* Requisitos do exercício:
(a) Responda com base no texto sobre o financiamento do ensino superior privado:
(i) Em 2014, por qual porcentagem das matrículas respondia o financiamento público?
(ii) Segundo o Censo da Educação de 2018, que porcentagem das matrículas da rede privada tinha como suporte algum tipo de financiamento particular ou bolsa?
(iii) Que porcentagem dos entrevistados mineiros prefere esperar a crise passar?
(b) Por favor, repita sem nenhuma alteração o trecho do texto sobre o financiamento do ensino superior privado, começando nas palavras "Apesar de a" e parando logo após "15% dessa conta.".

══ Texto fornecido ══

Apesar de a maioria das instituições de ensino superior privadas já terem algum tipo de financiamento próprio, bolsa ou desconto, serão necessários ajustes para se adequar à nova realidade dos estudantes. O Censo da Educação de 2018 mostra também que, naquele ano, 54% das matrículas da rede privada têm como suporte algum tipo de financiamento particular ou bolsa. O Prouni respondia por 19% e o Fies, 27%., situação bem diferente de 2014, quando o financiamento público respondia por 53% das matrículas. Depois dos sucessivos fiascos desses fundos, a estimativa das mantenedoras de ensino superior é de que, atualmente, O Fies não passe de 15% dessa conta.



“A proposta do Fies emergencial está em elaboração para atender quem está com dificuldade de pagamento e quem entrará no ensino superior nesse cenário”, ressalta Niskier. Mesmo diante de um cenário instável, 30% dos entrevistados mineiros planejam iniciar sua graduação no próximo semestre, 20% no início do ano que vem, 5% no segundo semestre de 2021, enquanto 45% preferem esperar a crise passar.

═══
══ Dados fornecidos ══

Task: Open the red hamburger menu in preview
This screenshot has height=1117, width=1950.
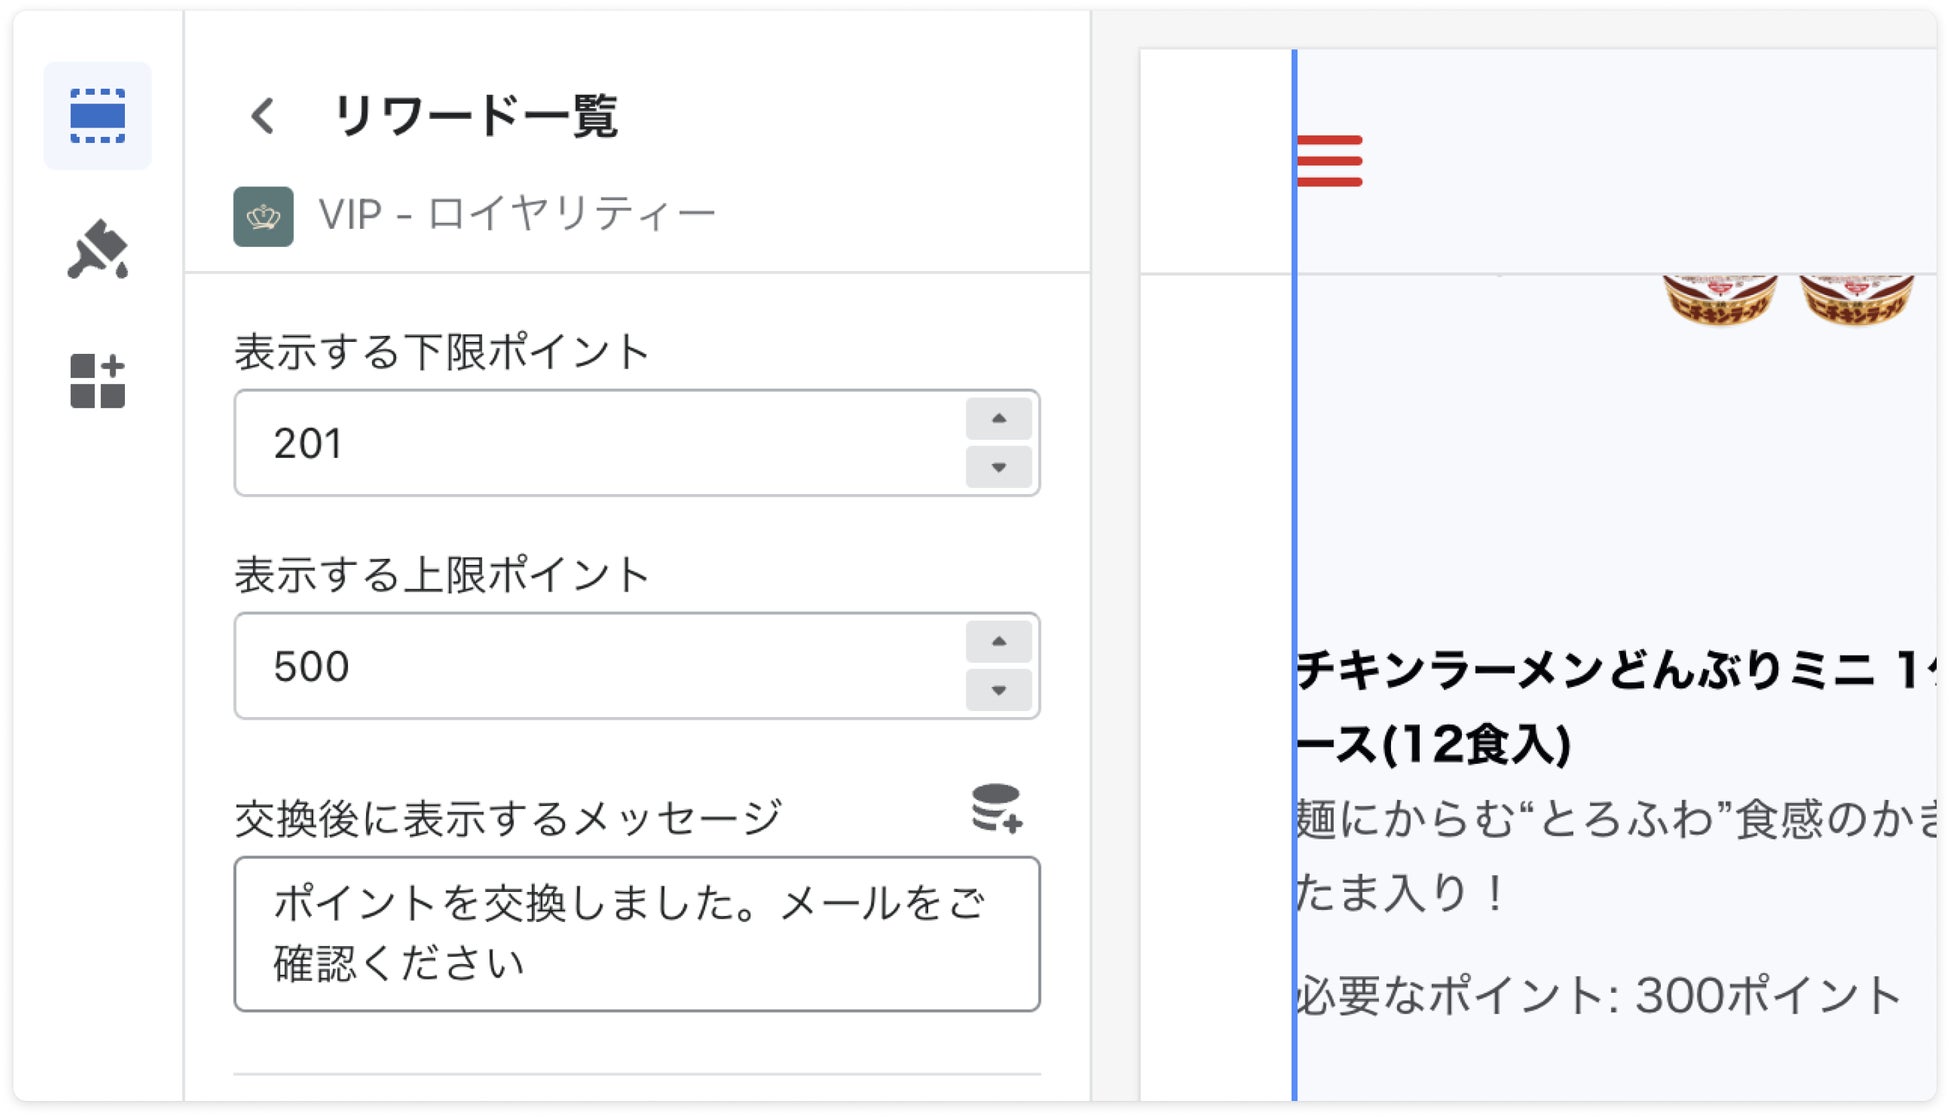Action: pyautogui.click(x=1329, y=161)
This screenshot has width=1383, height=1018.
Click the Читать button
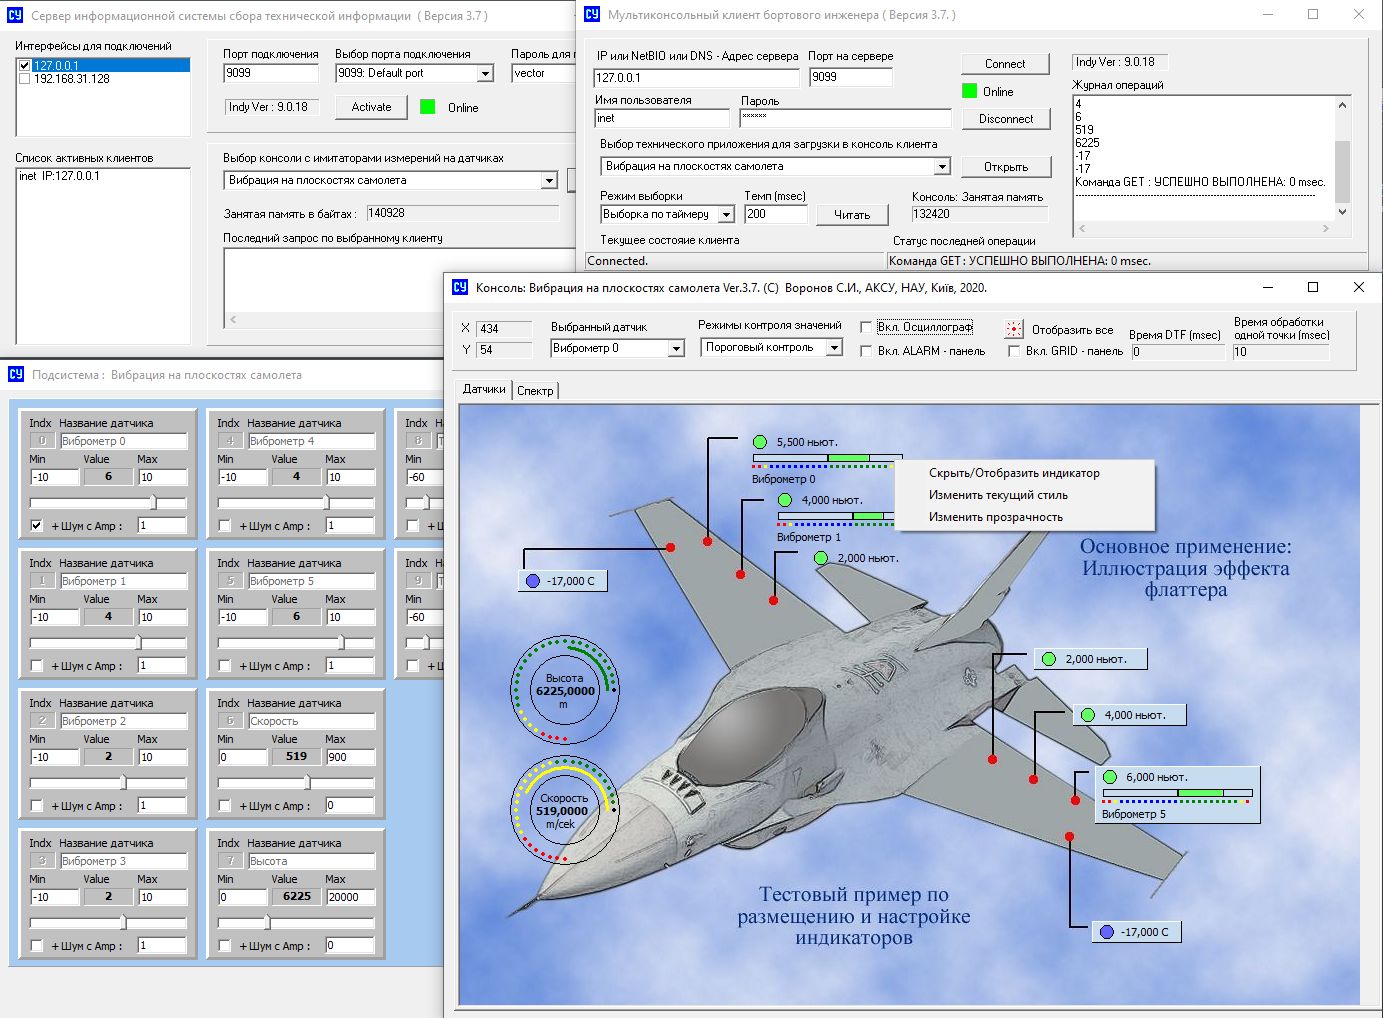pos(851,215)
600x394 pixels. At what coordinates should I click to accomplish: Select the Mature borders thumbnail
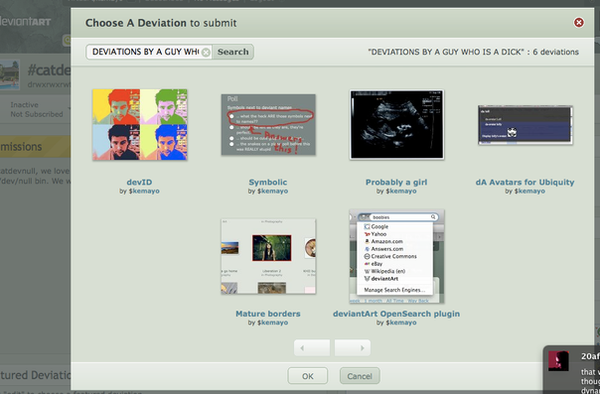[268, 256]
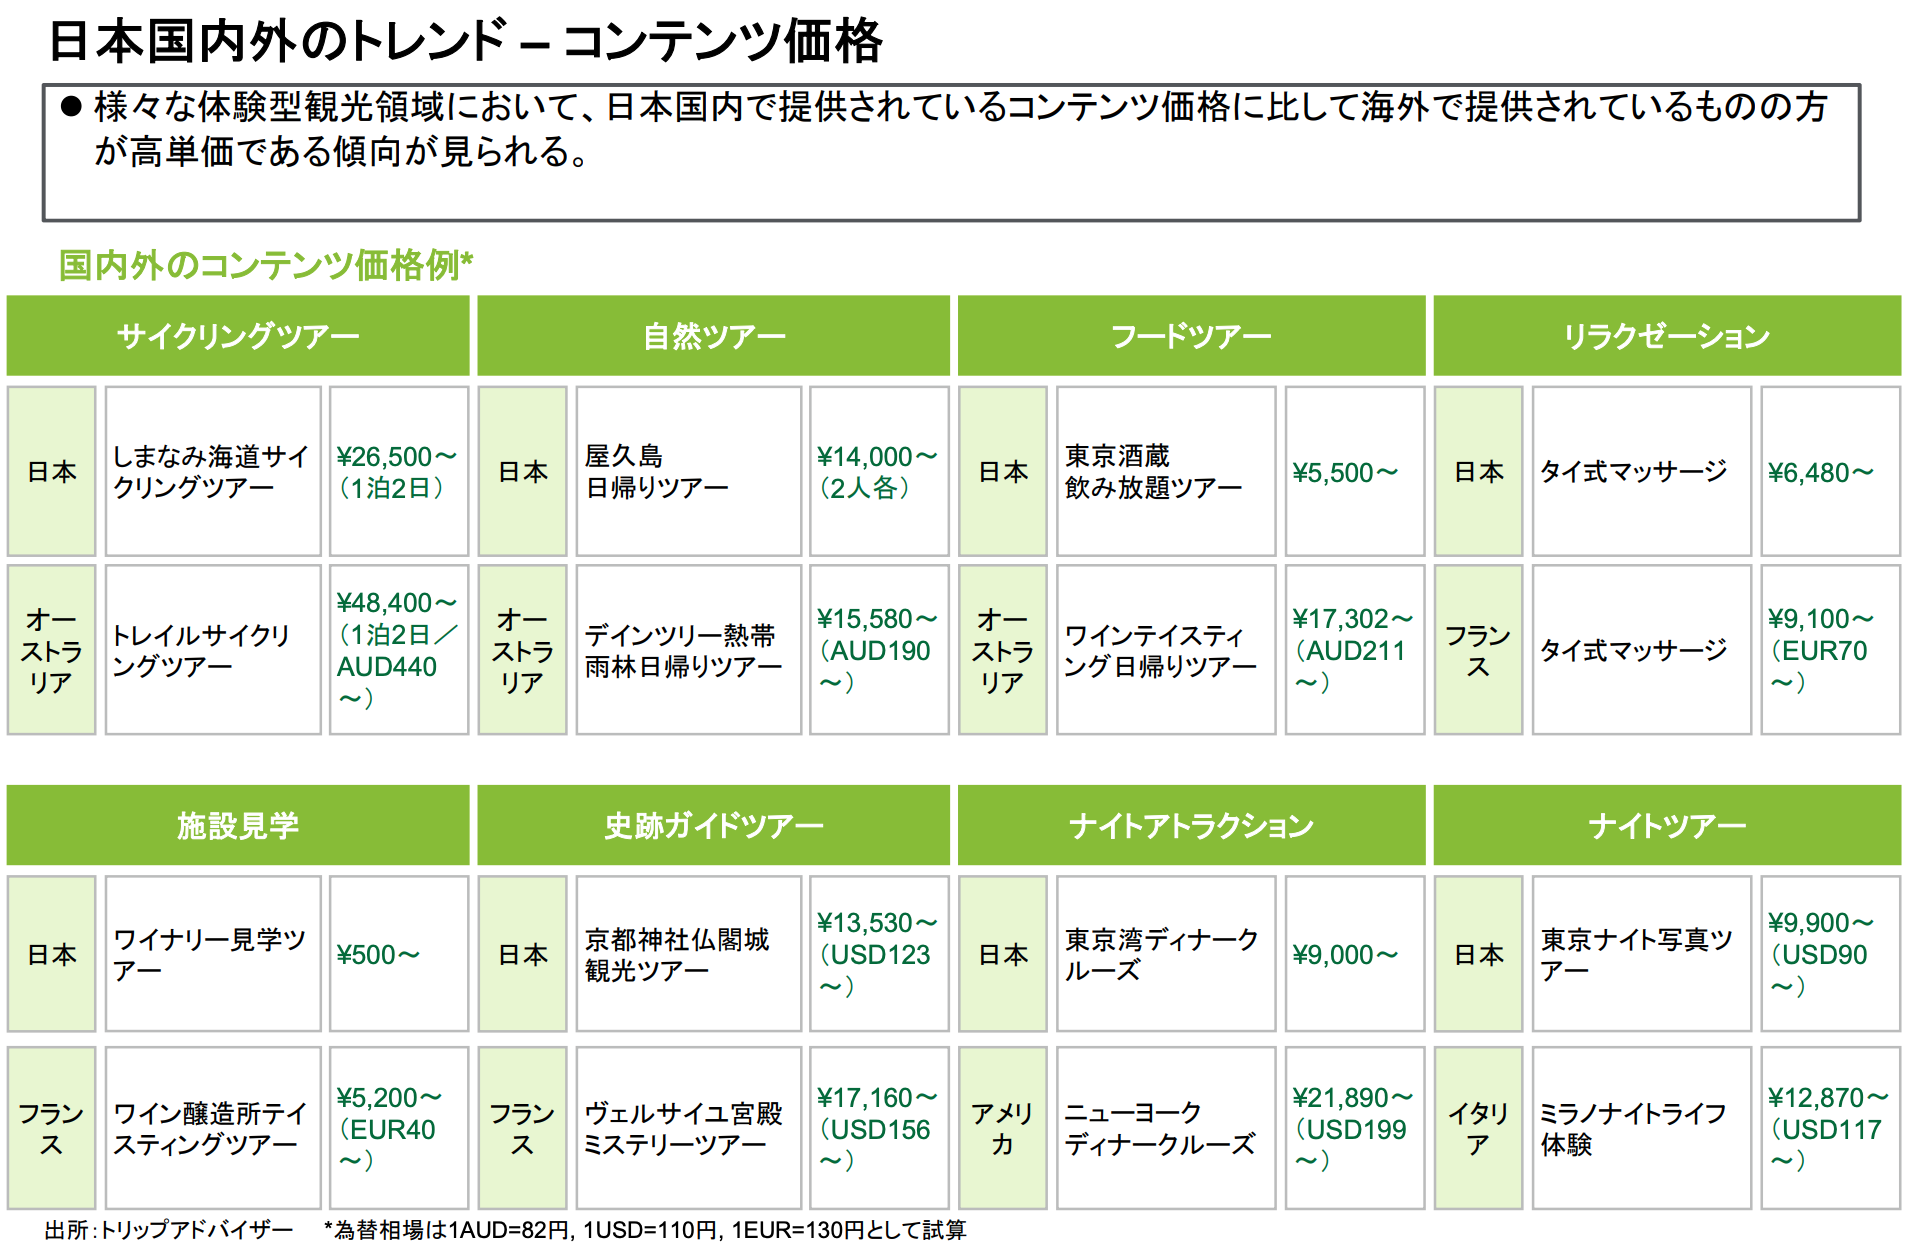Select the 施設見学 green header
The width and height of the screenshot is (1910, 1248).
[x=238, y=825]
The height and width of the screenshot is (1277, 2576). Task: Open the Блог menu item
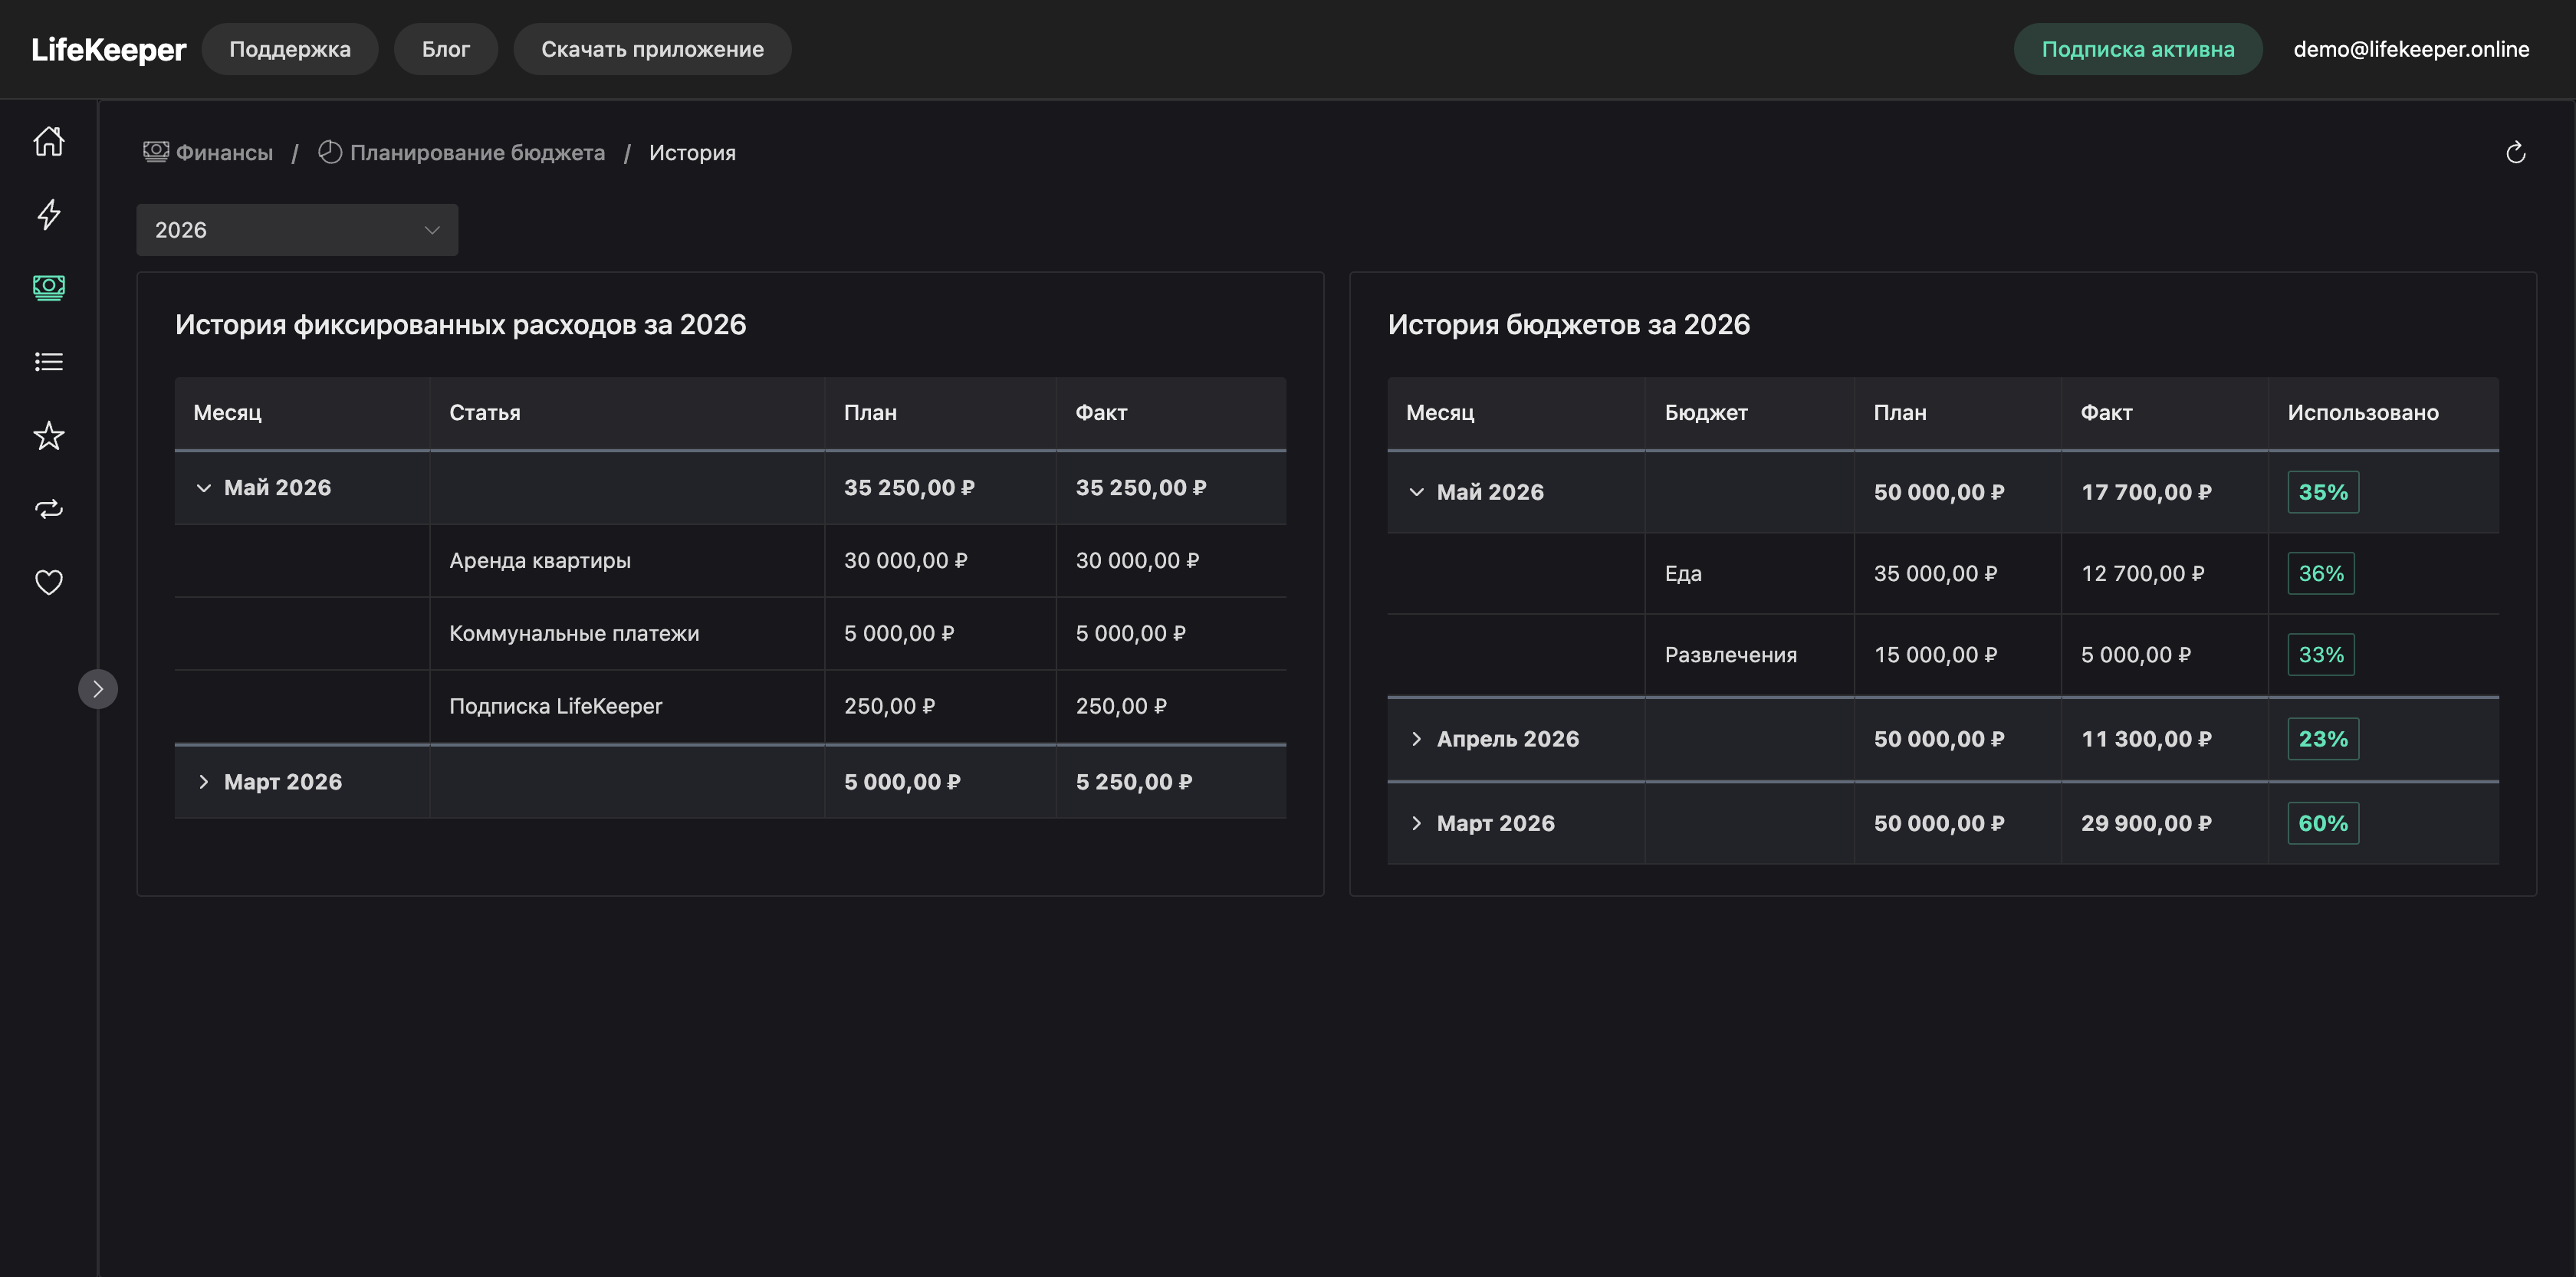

═══

* Respostas das tarefas:
(a)
(i) 53%
(ii) 54%
(iii) 45%

(b)
Apesar de a maioria das instituições de ensino superior privadas já terem algum tipo de financiamento próprio, bolsa ou desconto, serão necessários ajustes para se adequar à nova realidade dos estudantes. O Censo da Educação de 2018 mostra também que, naquele ano, 54% das matrículas da rede privada têm como suporte algum tipo de financiamento particular ou bolsa. O Prouni respondia por 19% e o Fies, 27%., situação bem diferente de 2014, quando o financiamento público respondia por 53% das matrículas. Depois dos sucessivos fiascos desses fundos, a estimativa das mantenedoras de ensino superior é de que, atualmente, O Fies não passe de 15% dessa conta.